Table 1. Common factors showing a high risk of heart attack
S.No | Attribute Name | Type | Role | Values |
1 | Age(In Years) | Numeric | Feature | |
2 | Sex | Categorical | Feature | { Male; female} |
3 | CP(Chest Pain) | Categorical | Feature | {Asymptomatic ; Atypical angina, Non-anginal ; Typical angina} |
4 | Rest SBP (resting blood pressure) | Numeric | Feature | |
5 | Chol (Cholesterol) | Numeric | Feature | |
6 | Fasting Blood Sugar>120 | Categorical | Feature | {True; False} |
7 | Rest ECG | Categorical | Feature | {Normal; ST-T wave abnormality ; Left ventricular hypertrophy } |
8 | Maximum heart rate | Numeric | Feature | |
9 | Exang(Exercise induced angina) | Categorical | Feature | {1 = Yes; 0 = No}. |
10 | ST by exercise | Numeric | Feature | |
11 | Slope(The slope of ST segment) | Categorical | Feature | {Up sloping; Flat; Down sloping.} |
12 | major vessels colored | Numeric | Feature | |
13 | Thal | Categorical | Feature | {Normal; Fixed defect; Reversible defect} |
14 | Diameter narrowing | Categorical | Target | {0;1} |
The objective of the chapter is to study the performance of SVM, ANN, Logistic regression, Random Forest, KNN, Ada Boost, Naive Bayes, Decision Tree, SGD, CN2 rule inducer approaches. The experiments have been performed on publicly available benchmark UCI Statlog (Heart) dataset (Dua & Karra Taniskidou, 2017). The remainder of the chapter is organized as follows. Section 2 includes the work done in this area. Section 3 summarizes the widely used classification techniques and the performance of those algorithms are listed in section 4. Later future recommendation and conclusion is provided.
Key Terms in this Chapter
Deep Learning: It is class of one machine learning algorithms that can be supervised, unsupervised, or semi-supervised. It uses multiple layers of processing units for feature extraction and transformation.
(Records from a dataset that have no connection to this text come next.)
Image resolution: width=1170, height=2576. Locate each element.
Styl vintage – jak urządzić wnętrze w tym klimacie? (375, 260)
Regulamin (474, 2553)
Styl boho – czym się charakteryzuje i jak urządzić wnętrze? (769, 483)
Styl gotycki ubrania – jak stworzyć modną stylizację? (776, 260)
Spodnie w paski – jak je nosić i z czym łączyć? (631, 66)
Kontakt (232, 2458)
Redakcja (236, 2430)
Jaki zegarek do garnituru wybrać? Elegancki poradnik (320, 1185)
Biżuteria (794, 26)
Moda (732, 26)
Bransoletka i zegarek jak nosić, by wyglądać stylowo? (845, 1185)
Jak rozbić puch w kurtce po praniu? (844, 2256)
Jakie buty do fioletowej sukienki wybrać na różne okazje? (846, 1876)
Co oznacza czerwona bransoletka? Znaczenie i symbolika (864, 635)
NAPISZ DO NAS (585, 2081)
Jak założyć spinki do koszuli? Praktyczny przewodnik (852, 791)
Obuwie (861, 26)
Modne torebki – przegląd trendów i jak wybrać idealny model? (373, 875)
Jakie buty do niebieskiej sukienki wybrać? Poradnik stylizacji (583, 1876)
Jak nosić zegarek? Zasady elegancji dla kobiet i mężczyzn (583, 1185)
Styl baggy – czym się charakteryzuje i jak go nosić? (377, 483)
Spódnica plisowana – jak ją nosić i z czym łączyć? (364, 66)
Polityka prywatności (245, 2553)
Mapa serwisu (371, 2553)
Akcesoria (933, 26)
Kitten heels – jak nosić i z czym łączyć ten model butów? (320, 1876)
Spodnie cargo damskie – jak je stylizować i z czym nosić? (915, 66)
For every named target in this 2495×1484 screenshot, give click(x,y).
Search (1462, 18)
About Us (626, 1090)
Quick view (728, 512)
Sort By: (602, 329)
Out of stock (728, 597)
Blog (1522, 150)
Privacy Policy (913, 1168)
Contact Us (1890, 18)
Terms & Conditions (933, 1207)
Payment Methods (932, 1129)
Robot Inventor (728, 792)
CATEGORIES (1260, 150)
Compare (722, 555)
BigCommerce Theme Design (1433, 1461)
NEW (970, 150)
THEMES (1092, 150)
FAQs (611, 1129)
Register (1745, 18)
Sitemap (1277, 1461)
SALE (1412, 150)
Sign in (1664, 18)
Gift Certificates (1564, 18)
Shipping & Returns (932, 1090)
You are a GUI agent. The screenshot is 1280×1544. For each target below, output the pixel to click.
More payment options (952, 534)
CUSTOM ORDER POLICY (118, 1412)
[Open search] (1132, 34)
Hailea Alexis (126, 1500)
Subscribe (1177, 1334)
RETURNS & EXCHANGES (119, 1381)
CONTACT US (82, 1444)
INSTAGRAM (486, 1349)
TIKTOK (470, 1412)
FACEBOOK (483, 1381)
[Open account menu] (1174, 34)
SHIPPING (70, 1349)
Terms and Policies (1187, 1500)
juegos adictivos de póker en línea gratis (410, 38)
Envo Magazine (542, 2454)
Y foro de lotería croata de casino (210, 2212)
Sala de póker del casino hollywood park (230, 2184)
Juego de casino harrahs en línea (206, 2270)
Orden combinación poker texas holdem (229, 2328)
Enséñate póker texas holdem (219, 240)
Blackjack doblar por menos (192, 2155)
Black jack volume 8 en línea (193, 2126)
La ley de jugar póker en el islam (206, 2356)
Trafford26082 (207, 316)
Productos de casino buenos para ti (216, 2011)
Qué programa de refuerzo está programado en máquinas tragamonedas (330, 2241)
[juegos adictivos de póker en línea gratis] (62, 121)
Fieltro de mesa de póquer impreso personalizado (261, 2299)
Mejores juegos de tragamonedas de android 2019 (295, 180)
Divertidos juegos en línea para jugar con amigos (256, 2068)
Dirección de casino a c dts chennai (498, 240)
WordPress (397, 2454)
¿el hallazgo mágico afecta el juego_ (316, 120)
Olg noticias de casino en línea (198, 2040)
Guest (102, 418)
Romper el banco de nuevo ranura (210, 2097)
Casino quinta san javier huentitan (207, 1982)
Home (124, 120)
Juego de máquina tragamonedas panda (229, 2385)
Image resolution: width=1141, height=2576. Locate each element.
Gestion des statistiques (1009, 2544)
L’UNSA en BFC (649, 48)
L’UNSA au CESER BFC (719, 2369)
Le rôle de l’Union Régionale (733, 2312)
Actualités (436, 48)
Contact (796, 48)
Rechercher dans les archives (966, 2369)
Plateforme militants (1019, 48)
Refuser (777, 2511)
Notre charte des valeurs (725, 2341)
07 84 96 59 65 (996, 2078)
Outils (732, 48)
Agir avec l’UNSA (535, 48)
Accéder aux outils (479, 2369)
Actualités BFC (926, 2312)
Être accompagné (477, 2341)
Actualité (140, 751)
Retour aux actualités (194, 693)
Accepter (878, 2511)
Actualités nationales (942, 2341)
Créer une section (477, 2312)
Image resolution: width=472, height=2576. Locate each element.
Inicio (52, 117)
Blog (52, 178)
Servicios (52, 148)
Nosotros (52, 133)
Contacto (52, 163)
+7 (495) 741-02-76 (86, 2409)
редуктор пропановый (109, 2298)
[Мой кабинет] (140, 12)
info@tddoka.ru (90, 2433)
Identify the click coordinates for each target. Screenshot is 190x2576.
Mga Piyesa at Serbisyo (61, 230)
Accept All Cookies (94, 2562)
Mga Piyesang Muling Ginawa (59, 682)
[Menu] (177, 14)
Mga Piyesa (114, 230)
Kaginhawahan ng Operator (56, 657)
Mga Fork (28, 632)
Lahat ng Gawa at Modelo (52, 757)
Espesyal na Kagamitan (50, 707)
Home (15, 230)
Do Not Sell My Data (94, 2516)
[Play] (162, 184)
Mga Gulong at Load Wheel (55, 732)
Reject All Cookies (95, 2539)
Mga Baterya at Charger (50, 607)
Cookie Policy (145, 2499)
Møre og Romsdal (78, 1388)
Accuracy: In classification, it one of the metric to evaluate the classification model and defined as: Accuracy=(Number of correct predictions)/(Total number of predictions).
F1-Measure: For uneven class distributions, accuracy does not work well, F1-measure, another evaluation metric is used. It is harmonic average works better even if false positives and false negatives are different.
Particle Swarm Optimization: It is an optimization method that iteratively tries to improve solution based on certain measures.
Classification: It is task of classifying the data into predefined number of classes. It is a supervised approach. The tagged data is used to create classification model that will be used for classification on unknown data.
Deep Survival Analysis: In context of electronic health records, it is hierarchical generative approach to analyze the survival time of the patient.
Sphygmogram Signals: Used to measure blood pressure.